Semantic Caching and Retrieval Invalidation
How Semantic Caching Works
Semantic caching delivers dramatic speedups and cost savings when queries repeat or cluster semantically. Instead of exact string matching, semantic caches embed incoming queries and retrieve prior answers when embedding distance falls below a threshold (commonly cosine similarity greater than 0.85 to 0.95). Production systems report up to 17x speedups when prompts repeat semantically, turning a 2 second generation into an instant cache hit under 100ms. This directly reduces cost per 1000 tokens by avoiding repeated LLM inference.
Freshness vs Hit Rate
Cached answers can propagate outdated information when underlying source documents or indexes change. The mitigation is embedding drift aware invalidation with TTL policies tuned by domain. High volatility domains like news or pricing use short TTLs (minutes to hours), while stable domains like documentation use longer TTLs (days to weeks).
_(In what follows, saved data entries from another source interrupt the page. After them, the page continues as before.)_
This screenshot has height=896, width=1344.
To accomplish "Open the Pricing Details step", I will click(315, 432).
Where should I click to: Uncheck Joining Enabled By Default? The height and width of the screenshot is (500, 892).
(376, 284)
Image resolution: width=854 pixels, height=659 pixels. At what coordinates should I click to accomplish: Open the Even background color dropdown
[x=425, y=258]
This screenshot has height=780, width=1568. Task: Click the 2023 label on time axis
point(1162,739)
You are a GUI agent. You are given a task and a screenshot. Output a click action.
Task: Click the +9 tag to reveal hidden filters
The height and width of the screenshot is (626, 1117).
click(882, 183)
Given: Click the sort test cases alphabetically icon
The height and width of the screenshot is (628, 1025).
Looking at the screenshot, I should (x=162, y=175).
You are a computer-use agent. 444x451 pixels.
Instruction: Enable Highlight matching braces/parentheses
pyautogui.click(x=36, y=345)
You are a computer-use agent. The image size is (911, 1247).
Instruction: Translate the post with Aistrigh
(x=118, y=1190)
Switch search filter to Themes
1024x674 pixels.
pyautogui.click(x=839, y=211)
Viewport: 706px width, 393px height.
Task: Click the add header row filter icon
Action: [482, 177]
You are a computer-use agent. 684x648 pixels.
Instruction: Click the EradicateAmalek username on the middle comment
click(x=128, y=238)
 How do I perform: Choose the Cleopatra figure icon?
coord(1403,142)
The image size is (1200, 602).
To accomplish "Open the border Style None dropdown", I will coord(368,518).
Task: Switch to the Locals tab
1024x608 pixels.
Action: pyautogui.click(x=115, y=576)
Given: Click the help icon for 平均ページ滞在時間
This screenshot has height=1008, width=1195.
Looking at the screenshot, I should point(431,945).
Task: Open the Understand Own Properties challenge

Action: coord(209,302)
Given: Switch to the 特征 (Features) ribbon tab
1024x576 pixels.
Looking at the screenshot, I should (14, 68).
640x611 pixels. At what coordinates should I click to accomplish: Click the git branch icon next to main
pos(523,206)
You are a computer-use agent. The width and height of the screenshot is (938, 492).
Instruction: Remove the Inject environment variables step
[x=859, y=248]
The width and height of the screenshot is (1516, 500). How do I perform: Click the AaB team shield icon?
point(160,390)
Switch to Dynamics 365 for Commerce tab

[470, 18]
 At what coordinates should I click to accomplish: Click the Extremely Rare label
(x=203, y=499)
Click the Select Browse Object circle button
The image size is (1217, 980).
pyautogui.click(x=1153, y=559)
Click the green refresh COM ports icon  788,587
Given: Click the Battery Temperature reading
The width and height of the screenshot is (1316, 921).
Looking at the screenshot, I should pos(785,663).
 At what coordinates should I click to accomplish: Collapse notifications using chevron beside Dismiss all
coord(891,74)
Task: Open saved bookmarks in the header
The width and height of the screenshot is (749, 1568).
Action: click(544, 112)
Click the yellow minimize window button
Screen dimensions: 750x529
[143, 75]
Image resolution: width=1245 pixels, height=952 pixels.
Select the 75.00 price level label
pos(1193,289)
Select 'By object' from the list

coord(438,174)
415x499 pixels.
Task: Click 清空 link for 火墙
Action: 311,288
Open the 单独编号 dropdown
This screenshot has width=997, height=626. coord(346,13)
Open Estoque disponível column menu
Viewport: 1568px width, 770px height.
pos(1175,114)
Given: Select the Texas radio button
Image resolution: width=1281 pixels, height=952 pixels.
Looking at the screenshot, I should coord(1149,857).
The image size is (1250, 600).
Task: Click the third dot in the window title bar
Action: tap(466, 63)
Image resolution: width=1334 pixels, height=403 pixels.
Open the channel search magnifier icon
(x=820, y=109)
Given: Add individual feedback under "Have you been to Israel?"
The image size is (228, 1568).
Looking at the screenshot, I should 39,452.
When the retrieval index refreshes or source documents update, invalidate impacted cache entries by tracking document identifiers or embedding clusters.
Implementation Pattern
Store query embeddings, generated responses, and metadata (timestamp, source document identifiers, model version) in a low latency key value store. On each incoming query, compute the embedding (2 to 10ms), perform ANN lookup in the cache (sub millisecond to 10ms), and return the cached response if distance is below threshold and TTL has not expired. Otherwise, proceed with full retrieval and generation, then insert the new result into the cache.
Cache Pollution Failure
When a vendor model update changes output style or refusal behavior, cached answers from the old model persist until TTL expires, creating inconsistent user experience. Cache pollution occurs when low quality or incorrect answers get cached, propagating errors until manual invalidation. The mitigation is versioning cache entries by model identifier and prompt template hash, automatically invalidating old entries on model or template changes.